7/04/2004

Scotland on Sunday // The Confessions of Max Tivoli by Andrew Sean Greer

Faber & Faber, £10.99

Fantastic voyage to salad days of old age

By Andrew Ervin

THE term ‘magical realism’, as we usually understand it, won’t strictly adhere to The Confessions of Max Tivoli, even though it does appear to juggle the traditional conventions of both realism and fantasy. Here, Andrew Sean Greer marks a stylistic territory all his own, one more freakish than magical.

Our hero, Max Tivoli, was born in 1871 with the appearance of a 70-year-old man. As he grows older, his body ages backwards in time. "By the time I was twenty-five, I seemed to be in my mid-forties: plump and elegant with waxed mustaches. I looked like my mother’s generation. In 1895, in fact, we appeared to meet each other’s age and, nodding as we passed, continued in our opposite directions towards age and youth, respectively." Strange mother-son relations colour much of the proceedings.
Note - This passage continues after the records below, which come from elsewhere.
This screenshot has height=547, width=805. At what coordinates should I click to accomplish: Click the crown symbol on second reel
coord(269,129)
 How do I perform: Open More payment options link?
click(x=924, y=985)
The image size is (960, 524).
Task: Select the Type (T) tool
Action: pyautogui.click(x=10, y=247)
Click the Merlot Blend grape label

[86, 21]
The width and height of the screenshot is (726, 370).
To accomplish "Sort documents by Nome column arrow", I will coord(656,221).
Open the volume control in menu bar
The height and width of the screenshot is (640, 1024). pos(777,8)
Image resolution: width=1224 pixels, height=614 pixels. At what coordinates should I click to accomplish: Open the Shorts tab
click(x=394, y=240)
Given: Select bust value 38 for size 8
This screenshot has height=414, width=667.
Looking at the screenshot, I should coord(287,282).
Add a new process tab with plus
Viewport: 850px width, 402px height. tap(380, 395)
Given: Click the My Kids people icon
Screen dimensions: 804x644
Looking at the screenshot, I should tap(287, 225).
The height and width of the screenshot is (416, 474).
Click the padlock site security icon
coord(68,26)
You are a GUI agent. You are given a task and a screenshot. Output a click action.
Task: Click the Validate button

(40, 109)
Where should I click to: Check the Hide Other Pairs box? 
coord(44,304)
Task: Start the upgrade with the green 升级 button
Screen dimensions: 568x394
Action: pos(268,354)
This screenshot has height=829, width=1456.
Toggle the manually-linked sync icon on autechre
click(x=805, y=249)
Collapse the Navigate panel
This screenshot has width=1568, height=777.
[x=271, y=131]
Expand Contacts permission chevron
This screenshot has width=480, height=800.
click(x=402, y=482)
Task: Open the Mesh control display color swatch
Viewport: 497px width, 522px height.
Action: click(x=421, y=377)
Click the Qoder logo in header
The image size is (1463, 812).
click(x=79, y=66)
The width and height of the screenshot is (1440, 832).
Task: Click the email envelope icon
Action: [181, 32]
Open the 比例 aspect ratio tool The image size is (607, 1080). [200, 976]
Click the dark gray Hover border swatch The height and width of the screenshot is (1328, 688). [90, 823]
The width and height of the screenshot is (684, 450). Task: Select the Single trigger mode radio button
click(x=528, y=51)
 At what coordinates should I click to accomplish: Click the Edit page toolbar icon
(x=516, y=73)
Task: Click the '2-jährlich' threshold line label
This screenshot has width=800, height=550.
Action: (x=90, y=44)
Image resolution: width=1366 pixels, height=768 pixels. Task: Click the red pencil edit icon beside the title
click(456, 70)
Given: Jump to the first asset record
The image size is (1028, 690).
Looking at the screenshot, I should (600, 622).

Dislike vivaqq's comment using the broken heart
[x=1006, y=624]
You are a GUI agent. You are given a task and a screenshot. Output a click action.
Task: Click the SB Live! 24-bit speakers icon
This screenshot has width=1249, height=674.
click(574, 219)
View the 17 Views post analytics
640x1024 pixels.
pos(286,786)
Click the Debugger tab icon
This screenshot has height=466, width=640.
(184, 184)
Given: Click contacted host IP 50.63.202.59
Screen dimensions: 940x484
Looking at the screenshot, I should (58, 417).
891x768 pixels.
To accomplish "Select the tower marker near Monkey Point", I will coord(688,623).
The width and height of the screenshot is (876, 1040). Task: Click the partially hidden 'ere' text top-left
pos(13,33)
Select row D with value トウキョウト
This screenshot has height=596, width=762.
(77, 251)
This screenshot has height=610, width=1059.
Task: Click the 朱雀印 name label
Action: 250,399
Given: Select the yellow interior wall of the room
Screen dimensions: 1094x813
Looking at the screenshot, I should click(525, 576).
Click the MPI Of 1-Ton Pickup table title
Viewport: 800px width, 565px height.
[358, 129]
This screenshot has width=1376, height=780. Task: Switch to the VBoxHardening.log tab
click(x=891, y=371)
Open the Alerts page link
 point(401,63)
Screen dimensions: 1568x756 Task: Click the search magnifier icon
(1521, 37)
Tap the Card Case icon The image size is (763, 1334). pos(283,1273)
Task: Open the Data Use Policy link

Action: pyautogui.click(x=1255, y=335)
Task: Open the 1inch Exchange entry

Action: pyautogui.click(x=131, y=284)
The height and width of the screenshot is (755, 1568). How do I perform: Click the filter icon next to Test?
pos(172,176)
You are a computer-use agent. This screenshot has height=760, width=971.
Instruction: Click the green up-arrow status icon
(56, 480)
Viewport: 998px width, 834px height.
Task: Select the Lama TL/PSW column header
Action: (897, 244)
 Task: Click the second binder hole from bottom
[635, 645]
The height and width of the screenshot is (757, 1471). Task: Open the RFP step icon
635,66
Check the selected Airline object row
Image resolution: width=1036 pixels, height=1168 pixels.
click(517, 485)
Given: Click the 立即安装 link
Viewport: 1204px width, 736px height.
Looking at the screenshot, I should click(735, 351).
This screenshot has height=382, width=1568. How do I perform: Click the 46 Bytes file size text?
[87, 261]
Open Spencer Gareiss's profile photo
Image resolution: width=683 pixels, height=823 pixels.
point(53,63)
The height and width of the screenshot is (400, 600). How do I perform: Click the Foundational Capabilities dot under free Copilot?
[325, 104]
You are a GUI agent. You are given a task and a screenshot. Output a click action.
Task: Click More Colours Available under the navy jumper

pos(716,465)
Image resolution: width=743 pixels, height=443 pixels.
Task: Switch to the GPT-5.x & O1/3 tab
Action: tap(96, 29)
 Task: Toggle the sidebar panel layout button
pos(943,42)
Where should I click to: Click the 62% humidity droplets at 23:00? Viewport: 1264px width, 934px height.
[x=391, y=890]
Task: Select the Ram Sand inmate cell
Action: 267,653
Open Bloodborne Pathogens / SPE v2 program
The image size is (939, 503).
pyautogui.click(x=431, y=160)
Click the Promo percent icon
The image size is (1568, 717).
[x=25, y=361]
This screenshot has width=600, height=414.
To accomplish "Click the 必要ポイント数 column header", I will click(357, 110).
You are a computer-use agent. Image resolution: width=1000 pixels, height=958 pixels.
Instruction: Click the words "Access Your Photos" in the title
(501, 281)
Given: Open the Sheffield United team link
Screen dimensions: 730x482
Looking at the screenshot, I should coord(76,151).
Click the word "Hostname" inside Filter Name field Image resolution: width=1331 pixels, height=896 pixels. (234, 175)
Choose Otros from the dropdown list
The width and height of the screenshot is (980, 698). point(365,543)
The complicated love story that follows from Greer’s strange premise resists full recapitulation. Set primarily in San Francisco, the novel takes the form of Max’s long letter, written in babyish old age and addressed to a child named Sammy. "I could never write a true story of my childhood, because everything happened before I knew what time was."

As an elderly-looking teenager, Max falls in love with his downstairs neighbour, a young girl named Alice. She, for obvious reasons, does not exactly share his affections, and her mother packs up the house and moves them far away. Years later, Max meets Alice for a second time. She, of course, has grown older but he appears so much younger that she doesn’t recognise him. Max invents a false name - Asgar Van Daler - and a new life story, and this time the literally earth-shattering event happens: they fall in love. Cue the earthquake that destroys most of the city, and Alice’s family fortune.

The occasional lapse from pathos to bathos undermines Greer’s story from time to time; yet his prose is so wonderfully evocative and his overall project so bold that he earns every benefit of the doubt.

Max and Alice move apart again in different chronological and spatial directions until a third meeting late in life unites them once again under even stranger circumstances. The Freudians, physicists and freak-show enthusiasts among us will find much to appreciate in the book’s concluding chapters.

If you are looking for straight-up realism, stick with Henry James. For fantasy and escapism, there is always that new Bill Clinton book. But for something new - or at least for a clever new arrangement of the old - look no further. Greer’s is that rare, brilliant novel capable of delivering far more than it promises.